The locus of the point of intersection of the perpendicular tangents to the circle `x^(2)+y^(2)=a^(2), x^(2)+y^(2)=b" is "`

To solve the problem of finding the locus of the point of intersection of the perpendicular tangents to the circles defined by the equations \(x^2 + y^2 = a^2\) and \(x^2 + y^2 = b^2\), we can follow these steps: ### Step 1: Write the equations of the tangents For the circle \(x^2 + y^2 = a^2\), the equation of the tangent at an angle \(\alpha\) is given by: \[ x \cos \alpha + y \sin \alpha = a \] For the circle \(x^2 + y^2 = b^2\), the equation of the tangent that is perpendicular to the first tangent is: \[ x \sin \alpha - y \cos \alpha = b \] ### Step 2: Set up the equations Let the point of intersection of these tangents be \((h, k)\).
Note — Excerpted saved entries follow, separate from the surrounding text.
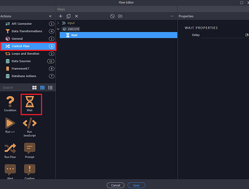Switch to small grid view

42,88
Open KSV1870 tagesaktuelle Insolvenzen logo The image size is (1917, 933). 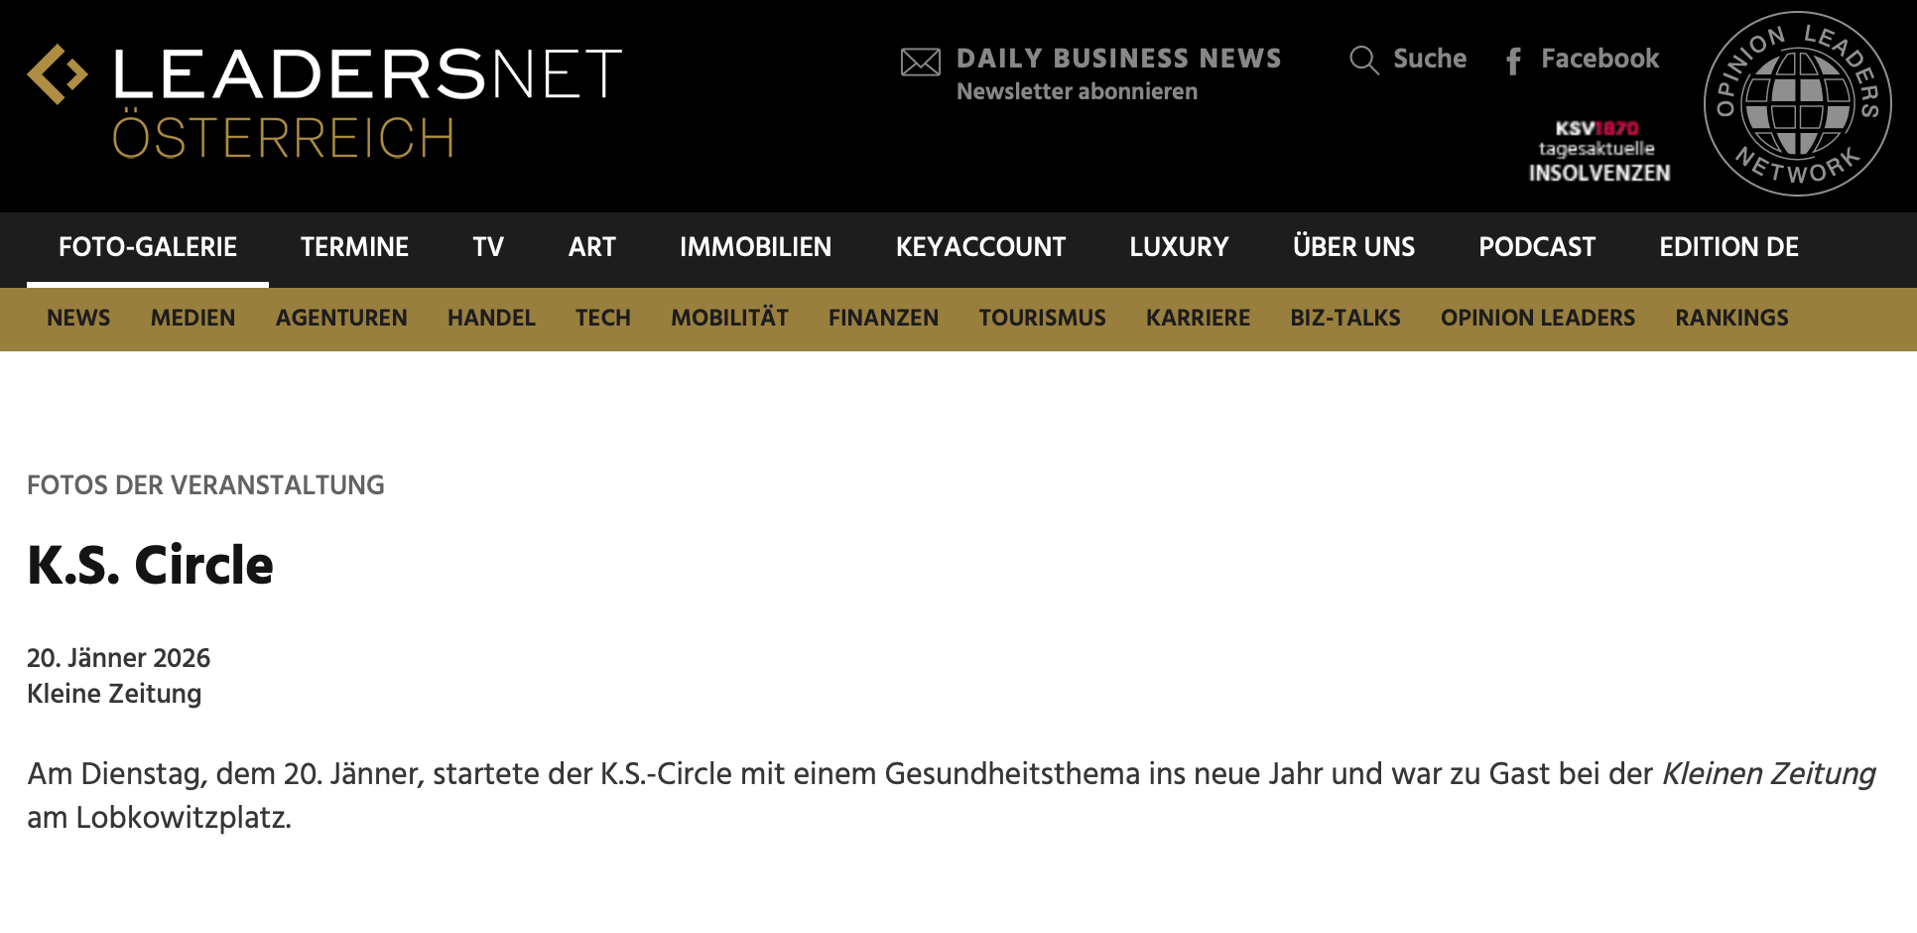coord(1598,151)
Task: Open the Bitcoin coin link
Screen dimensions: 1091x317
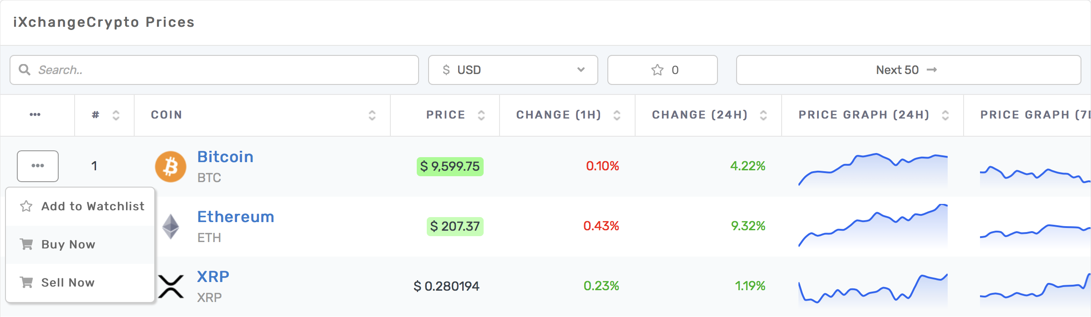Action: [225, 157]
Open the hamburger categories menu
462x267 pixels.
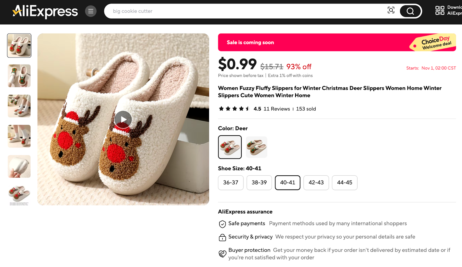coord(91,11)
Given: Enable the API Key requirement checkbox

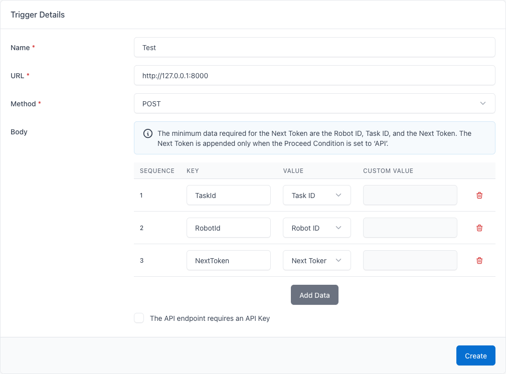Looking at the screenshot, I should 139,318.
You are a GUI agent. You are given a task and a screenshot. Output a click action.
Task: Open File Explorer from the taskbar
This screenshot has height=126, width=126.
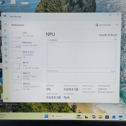(x=100, y=117)
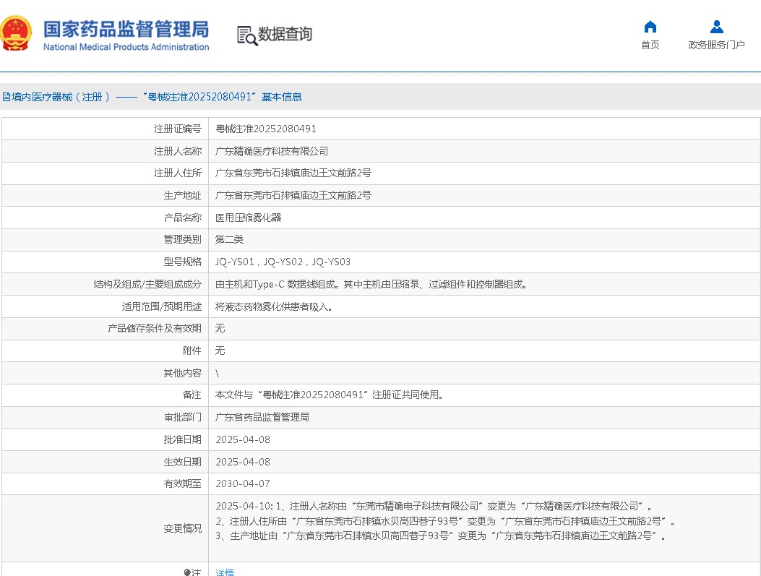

Then, substituting \((h, k)\) into the tangent equations gives us: 1. \(h \cos \alpha + k \sin \alpha = a\) (Equation 1) 2. \(h \sin \alpha - k \cos \alpha = b\) (Equation 2) ### Step 3: Square and add the equations Now, we will square both equations and add them together: - Squaring Equation 1: \[ (h \cos \alpha + k \sin \alpha)^2 = a^2 \] Expanding this: \[ h^2 \cos^2 \alpha + 2hk \cos \alpha \sin \alpha + k^2 \sin^2 \alpha = a^2 \] - Squaring Equation 2: \[ (h \sin \alpha - k \cos \alpha)^2 = b^2 \] Expanding this: \[ h^2 \sin^2 \alpha - 2hk \sin \alpha \cos \alpha + k^2 \cos^2 \alpha = b^2 \] ### Step 4: Add the two squared equations Now, adding the two expanded equations: \[ (h^2 \cos^2 \alpha + k^2 \sin^2 \alpha + 2hk \cos \alpha \sin \alpha) + (h^2 \sin^2 \alpha + k^2 \cos^2 \alpha - 2hk \sin \alpha \cos \alpha) = a^2 + b^2 \] This simplifies to: \[ h^2 (\cos^2 \alpha + \sin^2 \alpha) + k^2 (\sin^2 \alpha + \cos^2 \alpha) = a^2 + b^2 \] ### Step 5: Use the Pythagorean identity Using the identity \(\cos^2 \alpha + \sin^2 \alpha = 1\), we can simplify the equation: \[ h^2 + k^2 = a^2 + b^2 \] ### Step 6: Write the locus equation The above equation represents the locus of the point \((h, k)\). Therefore, replacing \(h\) with \(x\) and \(k\) with \(y\), we get: \[ x^2 + y^2 = a^2 + b^2 \] ### Final Result Thus, the locus of the point of intersection of the perpendicular tangents to the circles is: \[ \boxed{x^2 + y^2 = a^2 + b^2} \]